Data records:
--- START ---
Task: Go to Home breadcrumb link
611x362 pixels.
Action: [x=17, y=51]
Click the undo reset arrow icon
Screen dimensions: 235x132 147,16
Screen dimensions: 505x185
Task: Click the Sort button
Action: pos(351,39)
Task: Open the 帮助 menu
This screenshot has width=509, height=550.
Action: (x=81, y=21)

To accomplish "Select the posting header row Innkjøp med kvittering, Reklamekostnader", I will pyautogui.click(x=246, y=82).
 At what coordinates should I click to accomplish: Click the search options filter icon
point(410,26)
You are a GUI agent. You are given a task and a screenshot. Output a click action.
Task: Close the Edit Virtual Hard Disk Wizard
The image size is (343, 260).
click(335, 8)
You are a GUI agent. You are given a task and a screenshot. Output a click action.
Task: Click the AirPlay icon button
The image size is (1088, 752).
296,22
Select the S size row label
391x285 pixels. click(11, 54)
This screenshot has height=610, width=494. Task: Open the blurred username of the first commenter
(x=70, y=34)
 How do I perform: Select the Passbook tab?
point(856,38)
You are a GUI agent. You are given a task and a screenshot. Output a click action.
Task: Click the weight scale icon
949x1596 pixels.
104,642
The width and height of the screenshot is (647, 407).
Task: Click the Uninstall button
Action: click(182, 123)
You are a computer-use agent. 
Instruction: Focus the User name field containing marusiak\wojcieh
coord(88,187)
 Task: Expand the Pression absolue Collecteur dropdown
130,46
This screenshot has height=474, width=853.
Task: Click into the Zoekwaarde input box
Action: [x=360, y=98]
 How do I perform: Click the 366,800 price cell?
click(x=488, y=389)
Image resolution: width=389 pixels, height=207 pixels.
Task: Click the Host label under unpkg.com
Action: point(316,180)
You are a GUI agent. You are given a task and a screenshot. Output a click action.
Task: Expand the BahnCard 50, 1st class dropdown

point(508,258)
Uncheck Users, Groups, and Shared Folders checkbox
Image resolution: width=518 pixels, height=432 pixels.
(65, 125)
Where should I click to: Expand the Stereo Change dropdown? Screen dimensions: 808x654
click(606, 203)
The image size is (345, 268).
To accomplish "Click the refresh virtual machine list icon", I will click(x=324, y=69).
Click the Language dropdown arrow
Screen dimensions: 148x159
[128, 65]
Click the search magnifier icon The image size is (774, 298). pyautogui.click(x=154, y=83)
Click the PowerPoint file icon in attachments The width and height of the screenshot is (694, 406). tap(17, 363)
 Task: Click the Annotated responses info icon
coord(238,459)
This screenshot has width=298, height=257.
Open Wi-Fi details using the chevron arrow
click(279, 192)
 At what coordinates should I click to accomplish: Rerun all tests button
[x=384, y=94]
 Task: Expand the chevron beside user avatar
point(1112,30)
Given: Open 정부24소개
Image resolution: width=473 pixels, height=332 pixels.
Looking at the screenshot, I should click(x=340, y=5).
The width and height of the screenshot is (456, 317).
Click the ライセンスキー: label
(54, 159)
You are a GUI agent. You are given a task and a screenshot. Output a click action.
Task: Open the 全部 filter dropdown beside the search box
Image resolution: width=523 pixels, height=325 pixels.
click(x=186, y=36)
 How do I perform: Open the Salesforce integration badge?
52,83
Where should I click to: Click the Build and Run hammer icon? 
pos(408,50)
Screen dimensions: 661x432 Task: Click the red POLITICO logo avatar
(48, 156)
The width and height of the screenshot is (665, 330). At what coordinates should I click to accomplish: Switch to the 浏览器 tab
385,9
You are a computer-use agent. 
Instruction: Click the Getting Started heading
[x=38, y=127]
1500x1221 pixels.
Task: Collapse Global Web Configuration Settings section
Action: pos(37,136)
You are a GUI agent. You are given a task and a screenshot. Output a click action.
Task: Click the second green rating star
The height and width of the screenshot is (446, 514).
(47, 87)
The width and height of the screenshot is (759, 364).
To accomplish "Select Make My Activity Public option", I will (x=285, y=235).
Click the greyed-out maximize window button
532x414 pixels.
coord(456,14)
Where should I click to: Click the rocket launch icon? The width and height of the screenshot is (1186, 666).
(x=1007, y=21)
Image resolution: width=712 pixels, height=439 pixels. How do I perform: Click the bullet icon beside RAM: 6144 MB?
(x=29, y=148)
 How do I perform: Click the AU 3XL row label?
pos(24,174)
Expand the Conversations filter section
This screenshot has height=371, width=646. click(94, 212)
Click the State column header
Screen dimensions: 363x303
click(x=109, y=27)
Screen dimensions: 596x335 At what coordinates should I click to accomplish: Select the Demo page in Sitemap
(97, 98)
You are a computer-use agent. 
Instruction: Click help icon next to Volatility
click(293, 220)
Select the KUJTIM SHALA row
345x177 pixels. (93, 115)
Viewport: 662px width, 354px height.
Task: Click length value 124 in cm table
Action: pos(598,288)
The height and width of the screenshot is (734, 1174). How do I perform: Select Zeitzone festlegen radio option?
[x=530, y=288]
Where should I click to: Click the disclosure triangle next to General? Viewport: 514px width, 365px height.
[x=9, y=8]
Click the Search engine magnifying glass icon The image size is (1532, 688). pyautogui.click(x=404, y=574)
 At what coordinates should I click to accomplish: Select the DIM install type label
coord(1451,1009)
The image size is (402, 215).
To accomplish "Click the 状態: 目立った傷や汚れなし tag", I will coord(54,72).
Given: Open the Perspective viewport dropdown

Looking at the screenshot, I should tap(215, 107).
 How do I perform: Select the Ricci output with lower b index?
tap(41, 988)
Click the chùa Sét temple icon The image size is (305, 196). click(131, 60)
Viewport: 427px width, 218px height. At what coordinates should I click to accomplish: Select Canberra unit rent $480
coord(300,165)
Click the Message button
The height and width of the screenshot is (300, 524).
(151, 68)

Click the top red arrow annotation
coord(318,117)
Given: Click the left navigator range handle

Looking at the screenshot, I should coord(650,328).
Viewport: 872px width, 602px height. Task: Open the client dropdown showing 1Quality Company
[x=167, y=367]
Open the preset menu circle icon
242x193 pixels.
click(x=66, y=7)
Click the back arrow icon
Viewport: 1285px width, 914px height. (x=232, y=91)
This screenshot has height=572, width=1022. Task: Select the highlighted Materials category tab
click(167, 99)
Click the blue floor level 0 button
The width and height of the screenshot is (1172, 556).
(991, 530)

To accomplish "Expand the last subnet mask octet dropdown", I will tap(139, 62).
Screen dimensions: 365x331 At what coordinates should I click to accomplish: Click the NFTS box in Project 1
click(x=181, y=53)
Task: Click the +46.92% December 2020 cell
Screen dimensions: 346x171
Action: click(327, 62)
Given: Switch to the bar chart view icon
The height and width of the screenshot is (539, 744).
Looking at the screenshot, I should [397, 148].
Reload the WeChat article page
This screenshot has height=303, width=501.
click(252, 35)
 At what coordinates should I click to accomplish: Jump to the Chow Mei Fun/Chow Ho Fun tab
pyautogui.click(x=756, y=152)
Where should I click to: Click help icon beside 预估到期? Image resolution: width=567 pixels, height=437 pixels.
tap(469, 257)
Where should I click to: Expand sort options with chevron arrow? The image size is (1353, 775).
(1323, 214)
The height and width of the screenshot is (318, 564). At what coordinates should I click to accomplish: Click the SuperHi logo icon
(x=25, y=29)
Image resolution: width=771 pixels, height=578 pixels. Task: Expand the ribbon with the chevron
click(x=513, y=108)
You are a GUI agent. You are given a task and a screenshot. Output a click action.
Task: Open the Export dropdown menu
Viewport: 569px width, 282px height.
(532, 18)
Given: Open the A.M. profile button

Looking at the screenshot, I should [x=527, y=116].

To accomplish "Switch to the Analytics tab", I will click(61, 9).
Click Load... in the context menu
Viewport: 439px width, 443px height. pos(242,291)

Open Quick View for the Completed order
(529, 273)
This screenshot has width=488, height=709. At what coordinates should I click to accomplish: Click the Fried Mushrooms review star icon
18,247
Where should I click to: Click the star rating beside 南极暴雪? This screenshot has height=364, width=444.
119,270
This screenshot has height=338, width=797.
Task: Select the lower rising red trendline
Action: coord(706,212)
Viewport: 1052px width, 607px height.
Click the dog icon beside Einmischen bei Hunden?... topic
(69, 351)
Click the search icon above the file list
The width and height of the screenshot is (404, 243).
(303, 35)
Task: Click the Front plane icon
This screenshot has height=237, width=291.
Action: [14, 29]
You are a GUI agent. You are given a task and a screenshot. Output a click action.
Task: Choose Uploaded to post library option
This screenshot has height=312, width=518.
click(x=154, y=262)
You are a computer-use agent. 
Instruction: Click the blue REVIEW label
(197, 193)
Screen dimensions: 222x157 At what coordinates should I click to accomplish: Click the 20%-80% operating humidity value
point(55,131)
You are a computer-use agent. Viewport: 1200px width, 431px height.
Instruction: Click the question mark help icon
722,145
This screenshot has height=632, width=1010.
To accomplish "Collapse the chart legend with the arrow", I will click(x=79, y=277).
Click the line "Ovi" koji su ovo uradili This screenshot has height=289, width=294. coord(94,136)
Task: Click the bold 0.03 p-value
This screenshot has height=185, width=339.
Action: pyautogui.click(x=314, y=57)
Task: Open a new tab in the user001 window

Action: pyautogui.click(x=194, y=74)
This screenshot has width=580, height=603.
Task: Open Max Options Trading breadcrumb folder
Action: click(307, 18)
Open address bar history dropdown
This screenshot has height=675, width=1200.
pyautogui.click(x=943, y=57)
--- END ---
• What the task asks: Please reproduce exactly the lines above, beginning with the first and ending with the line that contains "Task: Click the weight scale icon", and include nothing outside that range.

• Completed exercise:
Task: Go to Home breadcrumb link
611x362 pixels.
Action: [x=17, y=51]
Click the undo reset arrow icon
Screen dimensions: 235x132 147,16
Screen dimensions: 505x185
Task: Click the Sort button
Action: pos(351,39)
Task: Open the 帮助 menu
This screenshot has width=509, height=550.
Action: (x=81, y=21)

To accomplish "Select the posting header row Innkjøp med kvittering, Reklamekostnader", I will pyautogui.click(x=246, y=82).
 At what coordinates should I click to accomplish: Click the search options filter icon
point(410,26)
You are a GUI agent. You are given a task and a screenshot. Output a click action.
Task: Close the Edit Virtual Hard Disk Wizard
The image size is (343, 260).
click(335, 8)
You are a GUI agent. You are given a task and a screenshot. Output a click action.
Task: Click the AirPlay icon button
The image size is (1088, 752).
296,22
Select the S size row label
391x285 pixels. click(11, 54)
This screenshot has height=610, width=494. Task: Open the blurred username of the first commenter
(x=70, y=34)
 How do I perform: Select the Passbook tab?
point(856,38)
You are a GUI agent. You are given a task and a screenshot. Output a click action.
Task: Click the weight scale icon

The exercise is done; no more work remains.